The environment around young eruptive stars

SPHERE/IRDIS polarimetric imaging of seven protostars^⋆

¹ Instituto de Estudios Astrofísicos, Facultad de Ingeniería y Ciencias, Universidad Diego Portales, Av. Ejército 441, Santiago, Chile
e-mail: alice.zurlo@mail.udp.cl
² Millennium Nucleus on Young Exoplanets and their Moons (YEMS), Santiago, Chile
³ Departamento de Física, Universidad de Santiago de Chile, Av. Victor Jara 3659, Santiago, Chile
⁴ Center for Interdisciplinary Research in Astrophysics and Space Science (CIRAS), Universidad de Santiago de Chile, Santiago, Chile
⁵ School of Natural Sciences, University of Galway, University Road, H91 TK33 Galway, Ireland
⁶ European Southern Observatory, Alonso de Córdova 3107, Casilla, 19001 Vitacura, Santiago, Chile
⁷ Massachusetts Institute of Technology, Cambridge, MA, USA
⁸ INAF, Osservatorio Astrofisico di Arcetri, Largo Enrico Fermi 5, 50125 Firenze, Italy
⁹ National Radio Astronomy Observatory, 520 Edgemont Road, Charlottesville, VA 22903-2475, USA
¹⁰ Center for Imaging Science and Laboratory for Multiwavelength Astrophysics, Rochester Institute of Technology, Rochester, NY 14623, USA
¹¹ INAF-Osservatorio Astronomico di Padova, Vicolo dell’Osservatorio 5, 35122 Padova, Italy
¹² Jet Propulsion Laboratory, California Institute of Technology, 4800 Oak Grove Dr., Pasadena, CA 91109, USA
¹³ Université Côte d’Azur, Observatoire de la Côte d’Azur, CNRS, Laboratoire Lagrange, Bd de l’Observatoire, CS 34229, 06304 Nice cedex 4, France
¹⁴ European Southern Observatory, Karl-Schwarzschild-Strasse 2, 85748 Garching bei München, Germany

Received: 9 November 2023
Accepted: 14 March 2024

Abstract

Aims. Eruptive stars are a class of young stellar objects that show an abrupt increase in luminosity. These burst-like episodes are thought to dominate the stellar accretion process during the Class 0 to Class I stage. We present an overview of a survey of seven episodically accreting protostars carried out to study their potentially complex circumstellar surroundings.
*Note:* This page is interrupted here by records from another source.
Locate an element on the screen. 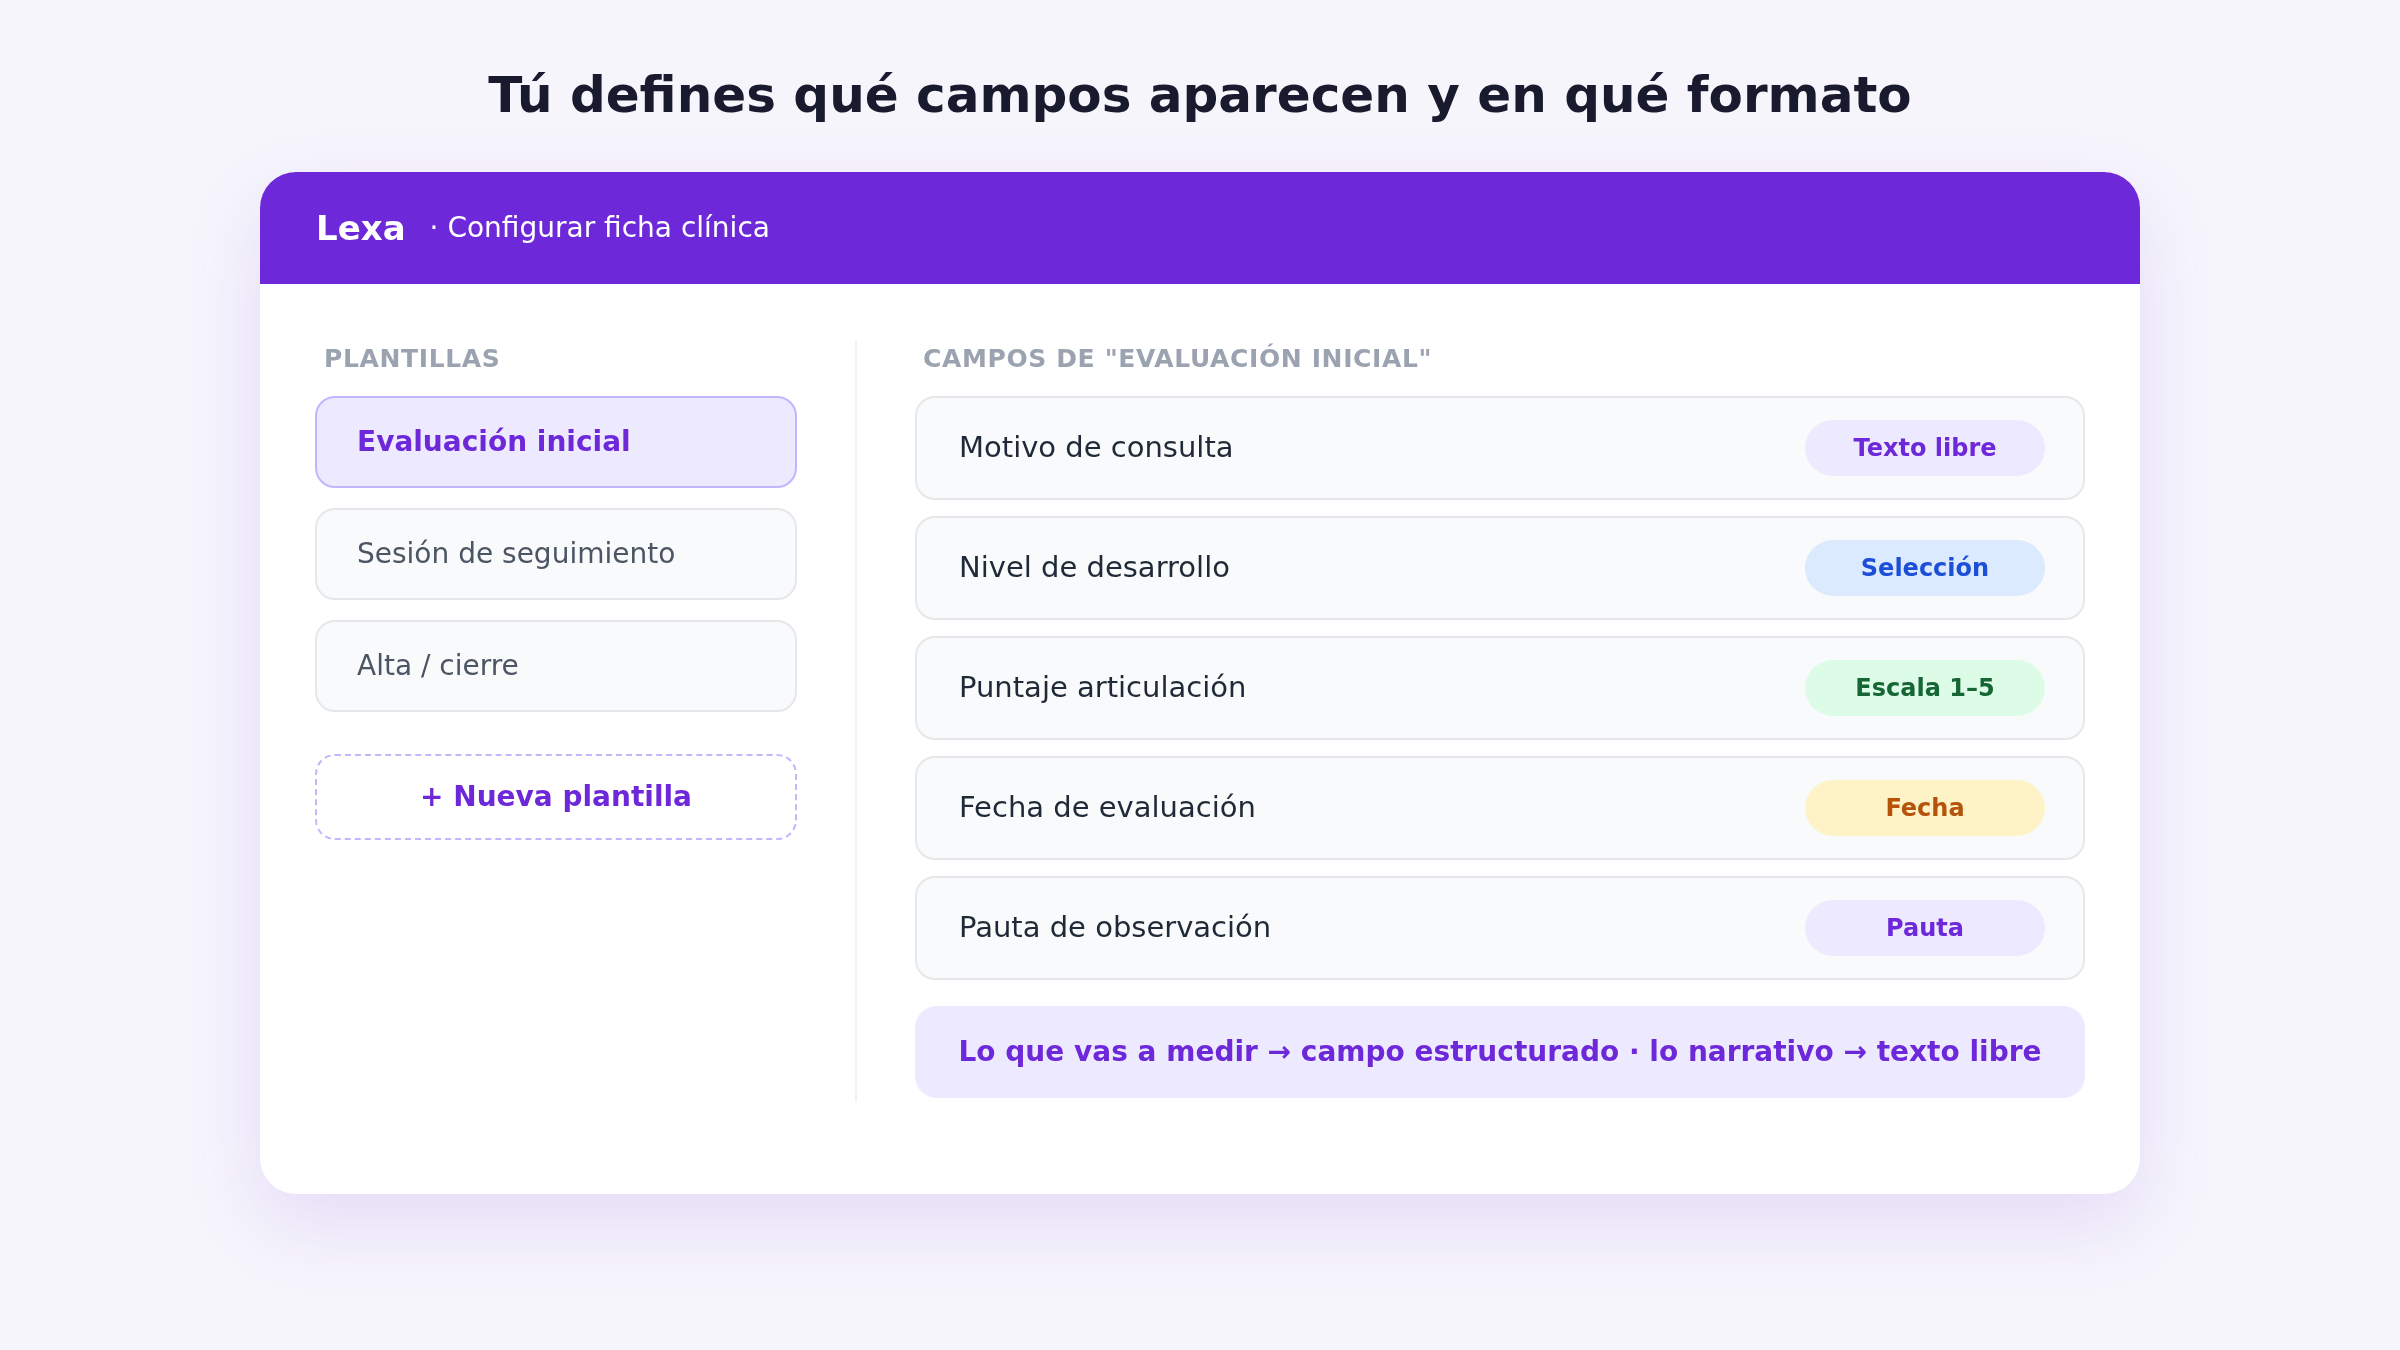  field-row: Puntaje articulación Escala 1–5 is located at coordinates (1500, 688).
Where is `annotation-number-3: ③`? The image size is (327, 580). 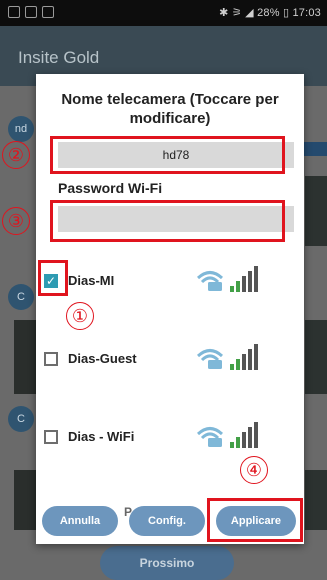 annotation-number-3: ③ is located at coordinates (16, 221).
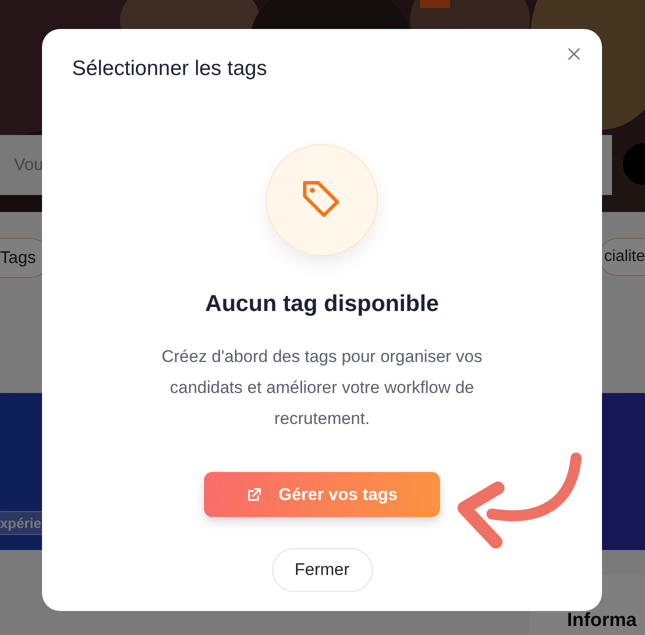  What do you see at coordinates (254, 494) in the screenshot?
I see `external-link-icon` at bounding box center [254, 494].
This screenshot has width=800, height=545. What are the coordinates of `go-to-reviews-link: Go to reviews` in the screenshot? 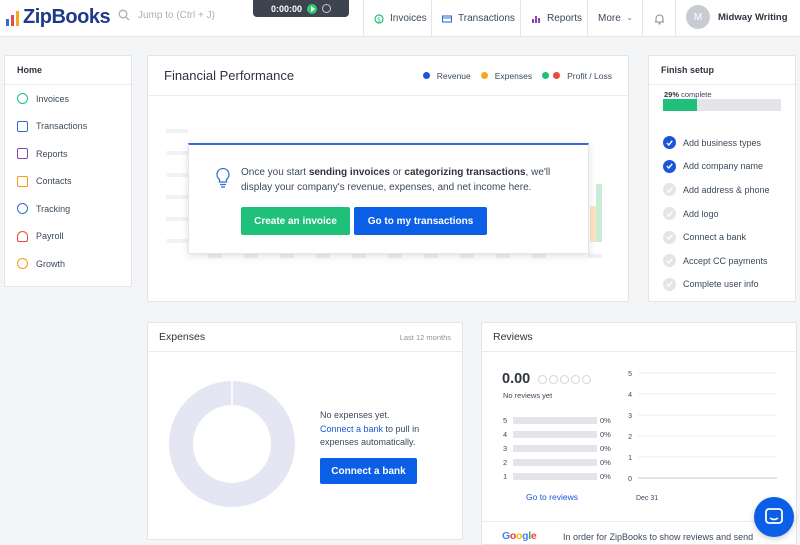 It's located at (552, 497).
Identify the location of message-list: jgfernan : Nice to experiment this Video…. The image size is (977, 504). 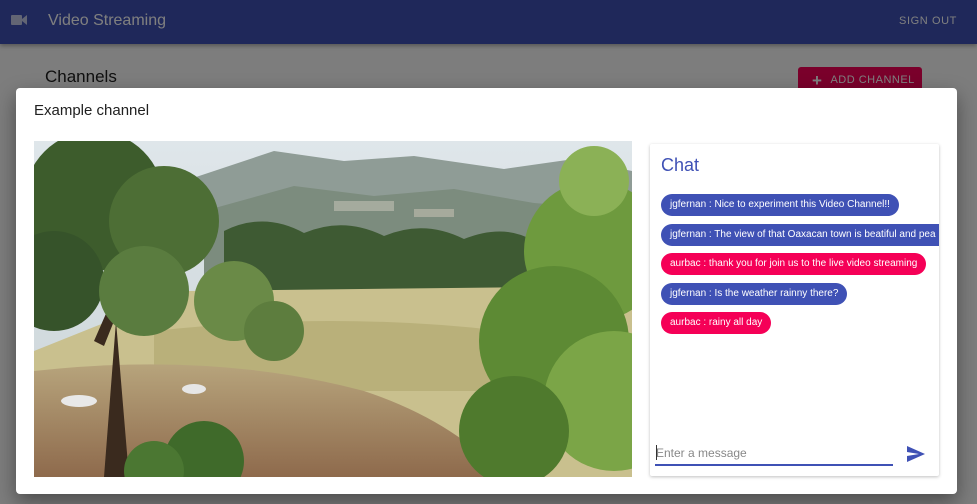
(800, 268).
Methods. The observations were performed with the instrument SPHERE, mounted at the Very Large Telescope. SPHERE is equipped with an extreme adaptive optics system that allows high-contrast imaging. We observed the eruptive stars in the H band with the near-infrared imager IRDIS and used the polarimeter to extract the polarized light scattered from the stars’ surroundings.

Results. We produced polarized light images for three FUor objects, Z CMa, V960 Mon, and FU Ori, and four EXor objects, XZ Tau, UZ Tau, NY Ori, and EX Lup. We calculated the intrinsic polarization fraction for all the observed stars. In all systems we registered scattered light from around the primary star. FU Ori and V960 Mon are surrounded by complex structures, including spiral-like features. In Z CMa, we detected a point source 0″​​.7 to the northeast of the primary. Based on the astrometric measurements from archival Keck/NIRC2 data, we find this source to be a third member of the system. Furthermore, Z CMa displays an outflow that extends for thousands of au. Unlike the other EXor objects in our sample, XZ Tau shows bright, extended scattered light structures that are also associated with an outflow on a scale of hundreds of au. The other EXors show relatively faint disk-like structures in the immediate vicinity of the coronagraph.

Conclusions. Each object shows a unique environment, but we classified the seven objects into three categories: systems with illuminated outflows, asymmetric arms, and faint disks. Asymmetric arms were only found around FUor objects, while faint disks seem to predominantly occur around EXors. Importantly, for Z CMa the detection of the faint extended structure calls into question previous interpretations of the system’s dynamic state. The streamer that was associated with a fly-by object turned out to be part of a huge outflow extending 6000 au.